Diana Navarro mostrará su disco 'Resiliencia'. / LVA

La artista malagueña Diana Navarro pondrá hoy el colofón a las fiestas antes de los fuegos con un concierto de entrada libre en la plaza del centro cultural

M. PICHEL AVILÉS.

Antes de los fuegos artificiales que pongan el colofón a las fiestas de San Agustín, hay preparado el último plato fuerte musical, la actuación de Diana Navarro (Málaga, 1978), a partir de las diez de la noche en la plaza del Niemeyer con entrada libre. Según sus palabras, «un sitio impresionante para actuar». Diana, con vínculos familiares en Asturias, mostrará por primera vez su música en Avilés, a través de su último y muy personal trabajo, 'Resiliencia', en el que da una vuelta de tuerca a sus tradicionales inspiraciones en la copla, en el flamenco, en una fusión con un aire más pop.

-¿Había estado en Avilés?

-Solo de visita, con mi amigo el escritor Jaime Izquierdo, que me trajo a conocer el Centro Niemeyer. Me pareció un lugar muy original, un sitio impresionante para actuar. Me dije que algún día querría actuar allí, y aquí estoy. Soy de las personas que piensan que si deseas mucho una cosa acaba por cumplirse.

-¿Sabe que aquí hay una importante colonia andaluza?

-Sí, siempre lo he escuchado. Mi música gusta mucho por ahí, pero no creo que sea por eso, a no ser que vengan todos siempre a mis conciertos (ríe). Además, tengo un vínculo muy especial con Asturias, el marido de mi tía era de allí, y Asturias va unida a mí.

-En su experiencia, ¿es diferente el público del norte al de otras partes de España?

-Sinceramente, algunas de las mayores ovaciones que he tenido han sido en las fiestas de San Mateo, en las que el año pasado lancé el chupinazo, y en el Guggenheim en Bilbao. En el norte me acogen con un cariño extraordinario. Yo no noto un público más frío, no sé si es mi música, que remueva por dentro. Pero yo tengo la teoría de que todos somos uno.

-¿Qué Diana se va a encontrar el público de Avilés?

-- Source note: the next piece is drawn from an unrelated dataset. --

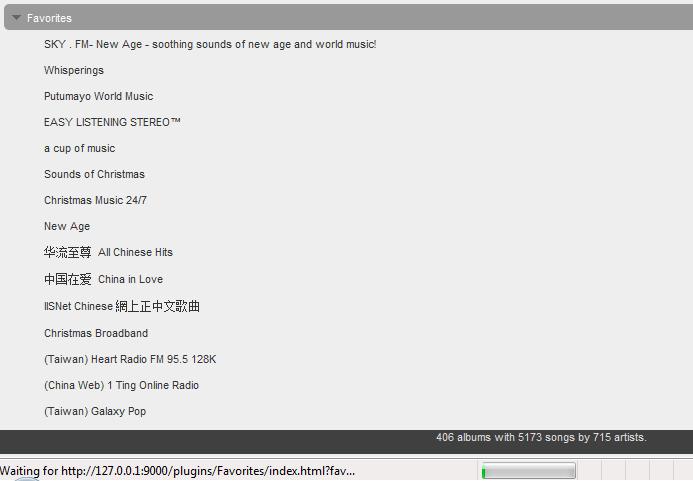Play Taiwan Heart Radio FM 95.5

coord(130,359)
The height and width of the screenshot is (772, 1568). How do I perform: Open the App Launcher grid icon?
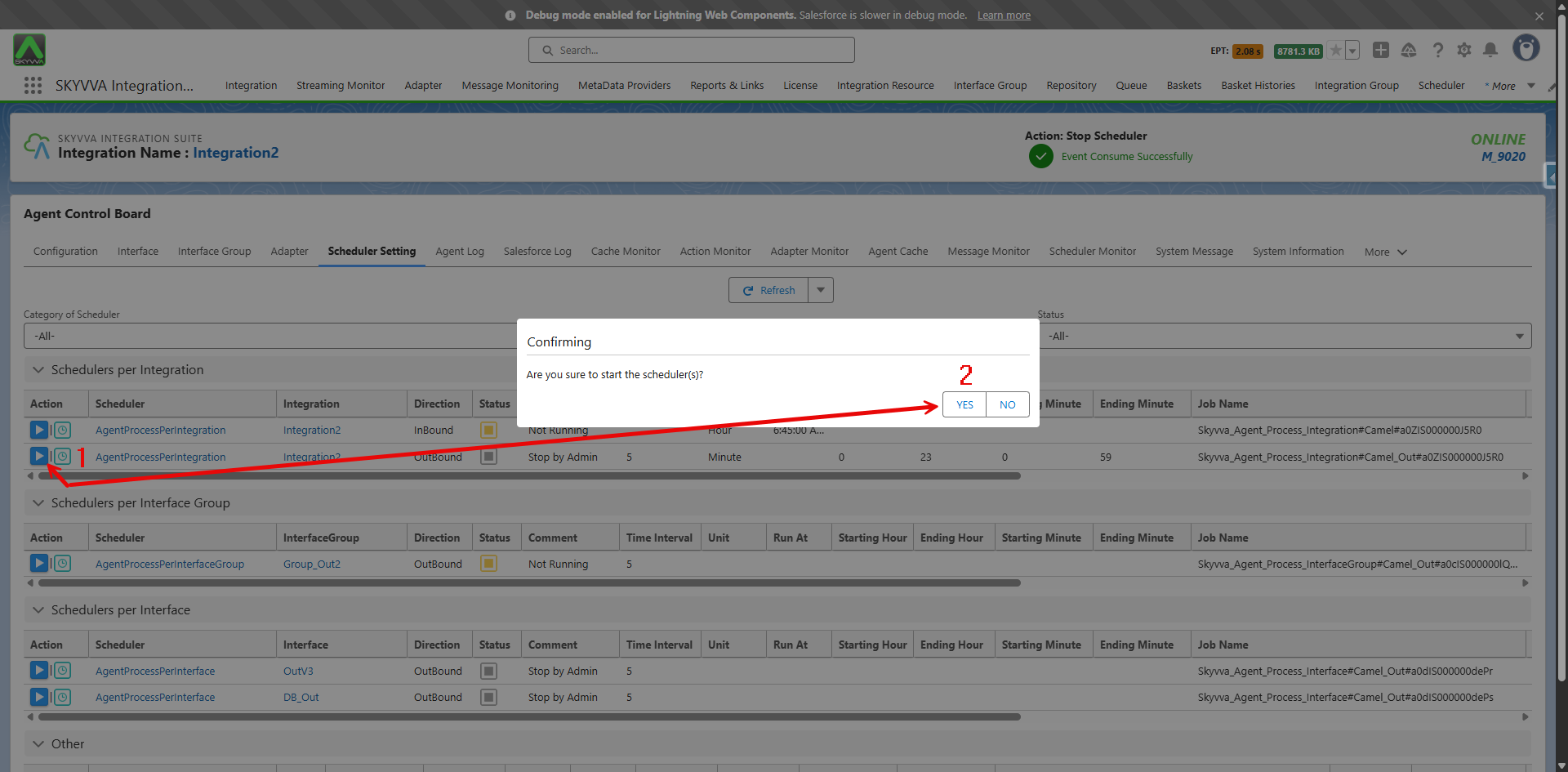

-Sigo presentando 'Resiliencia', con el que di mi primer concierto aquí, en Asturias. Ahora va todo mucho más rodado. Aunque también haré algún guiño a mis otros trabajos.

-Lo ha calificado como su trabajo más personal.

-El más personal y deseado. He estado implicada al doscientos por ciento, y he aprendido y crecido elaborándolo. Y la gente ha conectado con él. Invito a todos a que lo conozca. Siempre he sido compositora de mis trabajos, y en este hay historias vividas en primera persona, y también prestadas.

-¿Es un trabajo más pop?

-Tenía el deseo de cantar un poco más fácil. La gente me decía, voy en el coche cantando tus canciones y me quedo ronca. Así que he recortado un poco para hacerlo más fácil. Yo a mi estilo lo llamo copla 'sinfoelectrónica'.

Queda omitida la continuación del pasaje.